-- Jobs --
1. Using the passage on color notations, explain why a color can shift slightly after converting from HSL to RGB and back. Answer in one to three sentences.
2. Turn these lines from the records into a numbered list. Start at the line with "Screen dimensions: 706x1568", stop after the line with "Action: 192,1524", skip blank lines, and leave out the pictures.

-- Excerpted passage --

Paste a colour in any notation to get all three formats, contrast ratios, and harmony palettes ready to copy into code.

HEX, RGB, and HSL: Three Notations for the Same Pixel

HEX is shorthand for RGB: #1A73E8 means R 26, G 115, B 232. HSL rewrites it as hue 217°, saturation 82%, lightness 51%. Same pixel, different mental model. HEX is compact and works well for design tokens. HSL maps to how humans actually think about colour: “make it lighter” means raise L, “mute it” means lower S. RGB sits between, as the format canvas APIs accept directly.

The gotcha: HEX rounds to 8-bit integers (0-255). HSL-to-RGB math often produces fractional values that get floored, so a round trip can shift by ±1 per channel. Pick one canonical format for your tokens and derive the rest.

Why HSL Beats RGB for Generating Tints, Shades, and Palettes

Lightening in RGB means raising all three channels by an amount that depends on the hue. That's guesswork. In HSL you bump L from 50% to 70% and the tint is done, with hue and saturation staying put. Building a five-step scale is a single loop over the lightness axis.

The limit is perceptual uniformity. HSL treats all hues as equally bright at L 50, but yellow looks far brighter than blue at the same L value. CSS’s oklch() fixes this with a perceptually uniform lightness channel, which is better for precision accessibility palettes.

-- Input data --
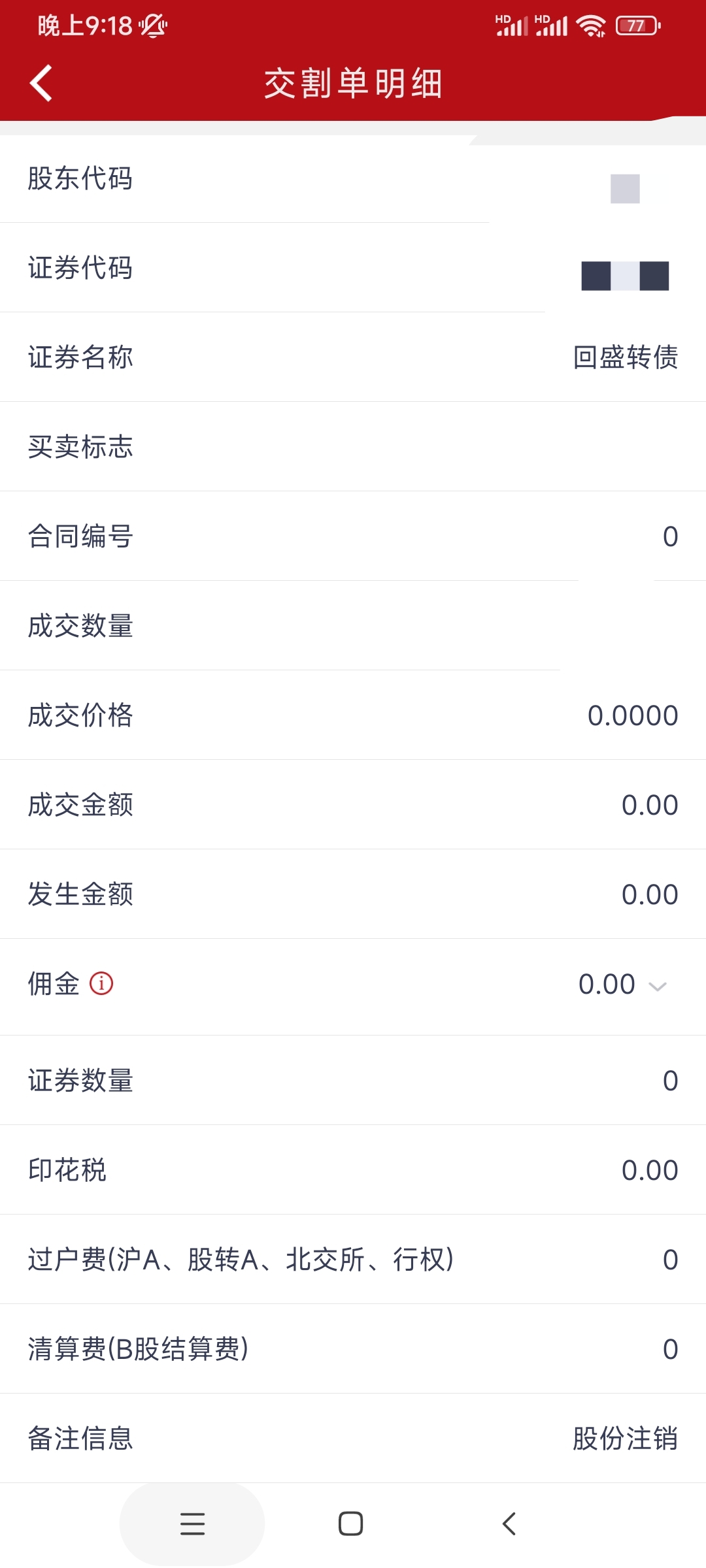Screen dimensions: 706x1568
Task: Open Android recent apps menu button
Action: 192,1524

* * *

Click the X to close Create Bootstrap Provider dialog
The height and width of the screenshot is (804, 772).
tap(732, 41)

-- Solved problems --
1. HEX stores each channel as an 8-bit integer from 0 to 255. HSL-to-RGB math often produces fractional values that get rounded down. Because of that, a round trip can shift each channel by up to 1.

2.
1. Screen dimensions: 706x1568
2. Task: Open Android recent apps menu button
3. Action: 192,1524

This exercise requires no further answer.